Towards Generating Large Synthetic Phytoplankton Datasets for Efficient Monitoring of Harmful Algal Blooms

Nitpreet Bamra (University of Waterloo), Vikram Voleti (Mila, University of Montreal), Alexander Wong (University of Waterloo) and Jason Deglint (University of Waterloo)

Paper PDF Cite


Climate change is increasing the frequency and severity of harmful algal blooms (HABs), which cause significant fish deaths in aquaculture farms. This contributes to ocean pollution and greenhouse gas (GHG) emissions since dead fish are either dumped into the ocean or taken to landfills, which in turn negatively impacts the climate. Currently, the standard method to enumerate harmful algae and other phytoplankton is to manually observe and count them under a microscope. This is a time-consuming, tedious and error-prone process, resulting in compromised management decisions by farmers.
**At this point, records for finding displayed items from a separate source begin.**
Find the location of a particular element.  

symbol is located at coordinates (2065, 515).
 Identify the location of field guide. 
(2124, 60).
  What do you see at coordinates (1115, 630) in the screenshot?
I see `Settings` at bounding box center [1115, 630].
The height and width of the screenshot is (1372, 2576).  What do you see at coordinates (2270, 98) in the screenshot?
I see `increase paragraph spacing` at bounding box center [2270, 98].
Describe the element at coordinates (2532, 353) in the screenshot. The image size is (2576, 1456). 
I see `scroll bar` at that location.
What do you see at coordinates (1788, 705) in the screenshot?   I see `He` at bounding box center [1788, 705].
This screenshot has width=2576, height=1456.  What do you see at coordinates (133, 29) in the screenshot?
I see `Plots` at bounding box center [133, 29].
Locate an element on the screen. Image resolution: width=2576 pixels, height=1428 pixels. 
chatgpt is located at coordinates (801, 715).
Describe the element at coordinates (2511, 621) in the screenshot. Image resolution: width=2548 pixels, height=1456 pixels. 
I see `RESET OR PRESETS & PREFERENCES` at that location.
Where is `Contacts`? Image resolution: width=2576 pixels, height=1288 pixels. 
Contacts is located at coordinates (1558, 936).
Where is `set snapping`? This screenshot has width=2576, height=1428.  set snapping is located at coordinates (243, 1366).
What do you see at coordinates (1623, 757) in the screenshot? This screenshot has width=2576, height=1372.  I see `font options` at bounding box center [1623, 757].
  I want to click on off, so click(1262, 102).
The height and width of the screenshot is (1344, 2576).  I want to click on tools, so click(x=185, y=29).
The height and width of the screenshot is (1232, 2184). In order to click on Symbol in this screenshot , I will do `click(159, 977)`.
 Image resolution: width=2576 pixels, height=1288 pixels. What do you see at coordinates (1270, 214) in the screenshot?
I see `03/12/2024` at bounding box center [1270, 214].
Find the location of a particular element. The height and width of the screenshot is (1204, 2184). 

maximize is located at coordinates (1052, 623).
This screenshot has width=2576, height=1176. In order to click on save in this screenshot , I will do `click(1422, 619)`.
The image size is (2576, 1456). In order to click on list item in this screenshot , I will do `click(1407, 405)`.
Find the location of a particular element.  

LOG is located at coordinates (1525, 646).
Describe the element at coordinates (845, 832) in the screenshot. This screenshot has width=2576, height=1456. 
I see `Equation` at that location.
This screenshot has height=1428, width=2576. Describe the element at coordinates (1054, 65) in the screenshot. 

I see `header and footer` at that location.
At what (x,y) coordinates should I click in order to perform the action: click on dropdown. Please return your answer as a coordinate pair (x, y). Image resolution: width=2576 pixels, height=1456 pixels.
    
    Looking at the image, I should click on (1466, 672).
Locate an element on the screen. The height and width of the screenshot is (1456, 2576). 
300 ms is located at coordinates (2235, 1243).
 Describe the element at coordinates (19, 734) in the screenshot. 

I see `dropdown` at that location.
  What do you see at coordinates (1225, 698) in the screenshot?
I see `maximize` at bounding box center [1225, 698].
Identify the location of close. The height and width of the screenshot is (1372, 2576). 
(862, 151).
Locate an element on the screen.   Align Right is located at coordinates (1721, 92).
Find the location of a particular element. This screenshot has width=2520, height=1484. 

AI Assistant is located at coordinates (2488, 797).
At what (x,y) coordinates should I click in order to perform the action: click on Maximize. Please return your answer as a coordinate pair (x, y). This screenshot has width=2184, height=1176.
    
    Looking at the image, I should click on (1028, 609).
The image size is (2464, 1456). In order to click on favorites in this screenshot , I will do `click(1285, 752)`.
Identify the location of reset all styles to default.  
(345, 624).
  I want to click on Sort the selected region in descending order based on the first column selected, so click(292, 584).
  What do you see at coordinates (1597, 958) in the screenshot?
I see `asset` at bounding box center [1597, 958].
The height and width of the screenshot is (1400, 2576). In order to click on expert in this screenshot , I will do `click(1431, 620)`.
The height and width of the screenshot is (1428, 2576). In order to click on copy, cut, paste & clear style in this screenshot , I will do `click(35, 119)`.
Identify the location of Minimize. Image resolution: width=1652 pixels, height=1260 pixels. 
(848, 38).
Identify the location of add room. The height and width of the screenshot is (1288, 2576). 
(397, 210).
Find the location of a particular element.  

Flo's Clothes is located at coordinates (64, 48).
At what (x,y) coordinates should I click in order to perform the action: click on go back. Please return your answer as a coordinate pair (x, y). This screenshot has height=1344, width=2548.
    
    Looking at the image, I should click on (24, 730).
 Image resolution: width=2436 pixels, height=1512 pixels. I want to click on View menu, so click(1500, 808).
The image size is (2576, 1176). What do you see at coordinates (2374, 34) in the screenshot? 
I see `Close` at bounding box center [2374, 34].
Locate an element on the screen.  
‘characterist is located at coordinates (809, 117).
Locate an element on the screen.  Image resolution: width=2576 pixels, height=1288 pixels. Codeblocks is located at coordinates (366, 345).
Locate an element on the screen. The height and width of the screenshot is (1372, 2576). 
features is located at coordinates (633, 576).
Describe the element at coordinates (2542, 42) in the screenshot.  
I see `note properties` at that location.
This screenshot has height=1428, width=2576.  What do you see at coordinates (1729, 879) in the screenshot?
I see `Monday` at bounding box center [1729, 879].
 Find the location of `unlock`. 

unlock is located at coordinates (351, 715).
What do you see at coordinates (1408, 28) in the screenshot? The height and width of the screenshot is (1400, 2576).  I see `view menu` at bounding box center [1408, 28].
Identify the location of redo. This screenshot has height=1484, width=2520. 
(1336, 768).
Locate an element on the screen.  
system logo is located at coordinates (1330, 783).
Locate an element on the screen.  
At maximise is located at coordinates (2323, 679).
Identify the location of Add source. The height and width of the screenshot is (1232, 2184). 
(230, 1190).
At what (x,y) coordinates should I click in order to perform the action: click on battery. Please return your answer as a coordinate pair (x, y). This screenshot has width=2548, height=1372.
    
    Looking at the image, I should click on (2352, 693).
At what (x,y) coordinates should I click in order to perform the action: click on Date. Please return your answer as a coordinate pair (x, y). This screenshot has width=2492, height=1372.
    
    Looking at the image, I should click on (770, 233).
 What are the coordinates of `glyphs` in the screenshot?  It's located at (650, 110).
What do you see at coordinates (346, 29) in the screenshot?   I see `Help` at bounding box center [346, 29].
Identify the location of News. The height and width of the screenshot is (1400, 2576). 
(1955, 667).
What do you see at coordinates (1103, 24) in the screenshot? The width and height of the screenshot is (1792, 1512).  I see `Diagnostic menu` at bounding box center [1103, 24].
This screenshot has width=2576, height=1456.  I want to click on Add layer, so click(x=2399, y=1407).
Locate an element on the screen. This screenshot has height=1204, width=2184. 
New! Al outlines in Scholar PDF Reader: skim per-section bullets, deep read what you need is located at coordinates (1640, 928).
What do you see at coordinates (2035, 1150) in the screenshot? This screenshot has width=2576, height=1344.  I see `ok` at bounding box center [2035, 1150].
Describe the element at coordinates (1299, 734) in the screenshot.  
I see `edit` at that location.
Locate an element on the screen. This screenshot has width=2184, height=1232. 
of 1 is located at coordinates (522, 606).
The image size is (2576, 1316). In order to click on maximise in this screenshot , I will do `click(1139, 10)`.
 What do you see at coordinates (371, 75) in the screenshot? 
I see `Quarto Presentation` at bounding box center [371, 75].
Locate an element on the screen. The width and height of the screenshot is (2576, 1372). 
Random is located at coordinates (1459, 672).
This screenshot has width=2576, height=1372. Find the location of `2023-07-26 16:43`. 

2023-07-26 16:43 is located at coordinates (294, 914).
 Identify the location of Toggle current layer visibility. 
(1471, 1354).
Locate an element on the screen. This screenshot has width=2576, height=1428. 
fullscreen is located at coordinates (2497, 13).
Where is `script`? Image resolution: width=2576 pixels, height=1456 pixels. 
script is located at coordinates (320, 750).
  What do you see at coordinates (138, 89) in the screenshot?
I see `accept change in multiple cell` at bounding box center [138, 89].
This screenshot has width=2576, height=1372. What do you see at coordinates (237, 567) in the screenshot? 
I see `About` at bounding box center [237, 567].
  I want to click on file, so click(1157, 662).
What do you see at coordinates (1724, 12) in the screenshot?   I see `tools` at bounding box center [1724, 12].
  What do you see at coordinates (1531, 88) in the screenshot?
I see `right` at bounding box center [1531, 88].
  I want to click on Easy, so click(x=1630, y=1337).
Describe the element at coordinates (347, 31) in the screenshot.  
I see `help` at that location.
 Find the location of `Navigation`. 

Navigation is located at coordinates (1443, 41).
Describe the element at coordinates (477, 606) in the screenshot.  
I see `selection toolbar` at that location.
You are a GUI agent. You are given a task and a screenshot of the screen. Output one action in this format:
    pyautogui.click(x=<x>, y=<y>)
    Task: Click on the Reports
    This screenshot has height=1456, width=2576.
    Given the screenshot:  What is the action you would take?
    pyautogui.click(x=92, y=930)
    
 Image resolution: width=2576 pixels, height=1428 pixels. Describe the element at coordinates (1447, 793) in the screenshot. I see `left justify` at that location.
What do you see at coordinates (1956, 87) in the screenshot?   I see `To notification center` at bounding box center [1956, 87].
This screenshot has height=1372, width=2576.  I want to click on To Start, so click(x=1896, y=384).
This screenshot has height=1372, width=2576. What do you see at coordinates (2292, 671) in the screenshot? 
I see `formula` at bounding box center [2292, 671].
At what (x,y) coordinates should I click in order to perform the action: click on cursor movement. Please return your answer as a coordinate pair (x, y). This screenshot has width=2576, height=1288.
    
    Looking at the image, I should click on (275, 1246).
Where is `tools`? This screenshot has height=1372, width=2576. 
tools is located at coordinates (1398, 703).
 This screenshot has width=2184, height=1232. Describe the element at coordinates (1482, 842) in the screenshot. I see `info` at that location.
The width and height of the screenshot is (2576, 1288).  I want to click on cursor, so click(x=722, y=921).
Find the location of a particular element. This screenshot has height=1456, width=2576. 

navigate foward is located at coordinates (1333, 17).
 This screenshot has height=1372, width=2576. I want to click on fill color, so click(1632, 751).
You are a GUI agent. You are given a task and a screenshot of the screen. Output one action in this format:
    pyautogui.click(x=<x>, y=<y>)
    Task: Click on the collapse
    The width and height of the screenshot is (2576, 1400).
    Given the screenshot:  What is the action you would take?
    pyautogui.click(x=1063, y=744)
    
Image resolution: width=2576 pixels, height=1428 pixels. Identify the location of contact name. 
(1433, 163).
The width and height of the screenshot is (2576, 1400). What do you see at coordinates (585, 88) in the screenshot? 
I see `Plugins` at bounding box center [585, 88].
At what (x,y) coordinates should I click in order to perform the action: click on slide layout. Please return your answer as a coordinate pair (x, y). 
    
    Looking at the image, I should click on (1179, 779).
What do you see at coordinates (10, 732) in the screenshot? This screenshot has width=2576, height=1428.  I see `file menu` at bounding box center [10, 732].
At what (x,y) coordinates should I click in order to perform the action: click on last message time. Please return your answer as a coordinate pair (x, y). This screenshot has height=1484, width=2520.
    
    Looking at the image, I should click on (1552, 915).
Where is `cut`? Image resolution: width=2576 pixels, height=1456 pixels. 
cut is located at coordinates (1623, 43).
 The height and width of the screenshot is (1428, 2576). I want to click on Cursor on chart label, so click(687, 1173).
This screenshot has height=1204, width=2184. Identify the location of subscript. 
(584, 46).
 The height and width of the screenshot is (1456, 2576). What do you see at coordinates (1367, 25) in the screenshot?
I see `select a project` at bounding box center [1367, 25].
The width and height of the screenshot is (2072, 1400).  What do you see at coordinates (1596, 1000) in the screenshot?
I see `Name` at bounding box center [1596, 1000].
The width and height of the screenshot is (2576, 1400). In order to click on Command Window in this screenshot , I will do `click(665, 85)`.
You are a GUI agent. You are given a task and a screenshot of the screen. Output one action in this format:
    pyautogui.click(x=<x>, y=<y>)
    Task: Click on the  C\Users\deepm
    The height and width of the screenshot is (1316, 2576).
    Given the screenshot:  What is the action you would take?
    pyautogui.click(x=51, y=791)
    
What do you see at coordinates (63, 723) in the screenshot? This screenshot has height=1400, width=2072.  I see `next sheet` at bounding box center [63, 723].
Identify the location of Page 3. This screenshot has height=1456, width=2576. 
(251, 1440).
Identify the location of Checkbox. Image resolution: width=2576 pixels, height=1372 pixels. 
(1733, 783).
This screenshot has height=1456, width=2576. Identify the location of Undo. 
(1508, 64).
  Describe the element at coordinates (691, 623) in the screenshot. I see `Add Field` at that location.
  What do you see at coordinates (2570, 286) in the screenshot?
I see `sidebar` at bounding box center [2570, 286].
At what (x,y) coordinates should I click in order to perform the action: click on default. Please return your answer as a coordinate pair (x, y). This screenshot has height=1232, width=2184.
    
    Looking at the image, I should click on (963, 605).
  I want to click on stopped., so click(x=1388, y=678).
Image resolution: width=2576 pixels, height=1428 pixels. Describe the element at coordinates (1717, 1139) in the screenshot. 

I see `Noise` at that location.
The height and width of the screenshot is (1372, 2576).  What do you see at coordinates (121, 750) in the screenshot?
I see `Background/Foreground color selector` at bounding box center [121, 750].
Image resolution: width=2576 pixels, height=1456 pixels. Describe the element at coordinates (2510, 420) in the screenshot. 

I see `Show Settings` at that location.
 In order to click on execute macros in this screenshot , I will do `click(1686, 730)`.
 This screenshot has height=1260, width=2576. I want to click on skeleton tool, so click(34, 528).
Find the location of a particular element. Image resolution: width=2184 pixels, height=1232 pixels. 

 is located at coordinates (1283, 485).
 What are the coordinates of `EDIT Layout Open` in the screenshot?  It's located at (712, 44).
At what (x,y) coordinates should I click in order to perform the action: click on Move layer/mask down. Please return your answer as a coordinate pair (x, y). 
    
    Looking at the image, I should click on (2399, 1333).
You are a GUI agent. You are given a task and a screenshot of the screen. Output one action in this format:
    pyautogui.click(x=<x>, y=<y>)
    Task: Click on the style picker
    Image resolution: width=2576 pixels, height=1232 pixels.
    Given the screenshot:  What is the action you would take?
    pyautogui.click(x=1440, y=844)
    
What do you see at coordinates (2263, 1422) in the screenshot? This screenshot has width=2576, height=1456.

Hence, automating this process for quick and accurate HAB monitoring is extremely helpful. However, this requires large and diverse datasets of phytoplankton images, and such datasets are hard to produce quickly. In this work, we explore the feasibility of generating novel high-resolution photorealistic synthetic phytoplankton images, containing multiple species in the same image, given a small dataset of real images. To this end, we employ Generative Adversarial Networks (GANs) to generate synthetic images. We evaluate three different GAN architectures: ProjectedGAN, FastGAN, and StyleGANv2 using standard image quality metrics. We empirically show the generation of high-fidelity synthetic phytoplankton images using a training dataset of only 961 real images. Thus, this work demonstrates the ability of GANs to create large synthetic datasets of phytoplankton from small training datasets, accomplishing a key step towards sustainable systematic monitoring of harmful algal blooms.